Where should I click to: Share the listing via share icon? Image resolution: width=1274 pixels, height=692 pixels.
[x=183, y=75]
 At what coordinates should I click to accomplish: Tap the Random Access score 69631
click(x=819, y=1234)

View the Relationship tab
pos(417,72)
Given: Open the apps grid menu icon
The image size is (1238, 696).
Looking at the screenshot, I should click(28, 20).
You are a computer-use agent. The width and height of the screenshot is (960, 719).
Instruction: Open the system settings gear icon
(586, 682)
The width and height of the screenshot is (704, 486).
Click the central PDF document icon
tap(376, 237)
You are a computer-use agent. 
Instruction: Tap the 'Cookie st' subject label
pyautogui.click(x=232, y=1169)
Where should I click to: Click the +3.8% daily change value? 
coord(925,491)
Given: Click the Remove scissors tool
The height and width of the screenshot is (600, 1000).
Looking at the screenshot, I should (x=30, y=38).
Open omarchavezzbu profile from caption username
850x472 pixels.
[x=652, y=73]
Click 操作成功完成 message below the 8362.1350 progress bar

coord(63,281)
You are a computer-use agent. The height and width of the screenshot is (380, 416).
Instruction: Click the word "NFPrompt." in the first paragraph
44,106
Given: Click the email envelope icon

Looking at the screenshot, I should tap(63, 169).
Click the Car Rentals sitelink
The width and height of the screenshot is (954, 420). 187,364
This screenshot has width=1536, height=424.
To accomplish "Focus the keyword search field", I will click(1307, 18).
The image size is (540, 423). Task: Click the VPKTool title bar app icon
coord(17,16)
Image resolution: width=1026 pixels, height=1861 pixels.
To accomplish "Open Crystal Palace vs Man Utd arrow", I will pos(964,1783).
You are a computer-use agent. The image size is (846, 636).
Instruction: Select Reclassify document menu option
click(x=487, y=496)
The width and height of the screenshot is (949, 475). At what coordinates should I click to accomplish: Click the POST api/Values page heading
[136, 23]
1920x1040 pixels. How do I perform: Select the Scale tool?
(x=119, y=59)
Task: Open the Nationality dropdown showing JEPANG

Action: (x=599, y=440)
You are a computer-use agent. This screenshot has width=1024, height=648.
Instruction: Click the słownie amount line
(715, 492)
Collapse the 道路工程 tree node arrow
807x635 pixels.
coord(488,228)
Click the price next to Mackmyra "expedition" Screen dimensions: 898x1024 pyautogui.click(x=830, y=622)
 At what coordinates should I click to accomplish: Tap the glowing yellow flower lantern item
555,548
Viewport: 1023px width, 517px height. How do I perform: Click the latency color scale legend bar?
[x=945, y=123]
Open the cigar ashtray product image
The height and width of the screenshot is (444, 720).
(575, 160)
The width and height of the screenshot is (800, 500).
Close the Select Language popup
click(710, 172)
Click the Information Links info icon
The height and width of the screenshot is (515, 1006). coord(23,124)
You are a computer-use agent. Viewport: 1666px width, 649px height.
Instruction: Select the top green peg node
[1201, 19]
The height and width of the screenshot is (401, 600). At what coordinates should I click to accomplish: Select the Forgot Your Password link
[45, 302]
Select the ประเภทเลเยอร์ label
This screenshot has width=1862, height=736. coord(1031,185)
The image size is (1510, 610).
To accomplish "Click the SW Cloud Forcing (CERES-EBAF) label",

* [Problem requirements]: Print each entry exactly as it appears above.

* [Task answer]:
Where should I click to: Share the listing via share icon? Image resolution: width=1274 pixels, height=692 pixels.
[x=183, y=75]
 At what coordinates should I click to accomplish: Tap the Random Access score 69631
click(x=819, y=1234)

View the Relationship tab
pos(417,72)
Given: Open the apps grid menu icon
The image size is (1238, 696).
Looking at the screenshot, I should click(28, 20).
You are a computer-use agent. The width and height of the screenshot is (960, 719).
Instruction: Open the system settings gear icon
(586, 682)
The width and height of the screenshot is (704, 486).
Click the central PDF document icon
tap(376, 237)
You are a computer-use agent. 
Instruction: Tap the 'Cookie st' subject label
pyautogui.click(x=232, y=1169)
Where should I click to: Click the +3.8% daily change value? 
coord(925,491)
Given: Click the Remove scissors tool
The height and width of the screenshot is (600, 1000).
Looking at the screenshot, I should (x=30, y=38).
Open omarchavezzbu profile from caption username
850x472 pixels.
[x=652, y=73]
Click 操作成功完成 message below the 8362.1350 progress bar

coord(63,281)
You are a computer-use agent. The height and width of the screenshot is (380, 416).
Instruction: Click the word "NFPrompt." in the first paragraph
44,106
Given: Click the email envelope icon

Looking at the screenshot, I should tap(63, 169).
Click the Car Rentals sitelink
The width and height of the screenshot is (954, 420). 187,364
This screenshot has width=1536, height=424.
To accomplish "Focus the keyword search field", I will click(1307, 18).
The image size is (540, 423). Task: Click the VPKTool title bar app icon
coord(17,16)
Image resolution: width=1026 pixels, height=1861 pixels.
To accomplish "Open Crystal Palace vs Man Utd arrow", I will pos(964,1783).
You are a computer-use agent. The image size is (846, 636).
Instruction: Select Reclassify document menu option
click(x=487, y=496)
The width and height of the screenshot is (949, 475). At what coordinates should I click to accomplish: Click the POST api/Values page heading
[136, 23]
1920x1040 pixels. How do I perform: Select the Scale tool?
(x=119, y=59)
Task: Open the Nationality dropdown showing JEPANG

Action: (x=599, y=440)
You are a computer-use agent. This screenshot has width=1024, height=648.
Instruction: Click the słownie amount line
(715, 492)
Collapse the 道路工程 tree node arrow
807x635 pixels.
coord(488,228)
Click the price next to Mackmyra "expedition" Screen dimensions: 898x1024 pyautogui.click(x=830, y=622)
 At what coordinates should I click to accomplish: Tap the glowing yellow flower lantern item
555,548
Viewport: 1023px width, 517px height. How do I perform: Click the latency color scale legend bar?
[x=945, y=123]
Open the cigar ashtray product image
The height and width of the screenshot is (444, 720).
(575, 160)
The width and height of the screenshot is (800, 500).
Close the Select Language popup
click(710, 172)
Click the Information Links info icon
The height and width of the screenshot is (515, 1006). coord(23,124)
You are a computer-use agent. Viewport: 1666px width, 649px height.
Instruction: Select the top green peg node
[1201, 19]
The height and width of the screenshot is (401, 600). At what coordinates should I click to accomplish: Select the Forgot Your Password link
[45, 302]
Select the ประเภทเลเยอร์ label
This screenshot has width=1862, height=736. coord(1031,185)
The image size is (1510, 610).
To accomplish "Click the SW Cloud Forcing (CERES-EBAF) label",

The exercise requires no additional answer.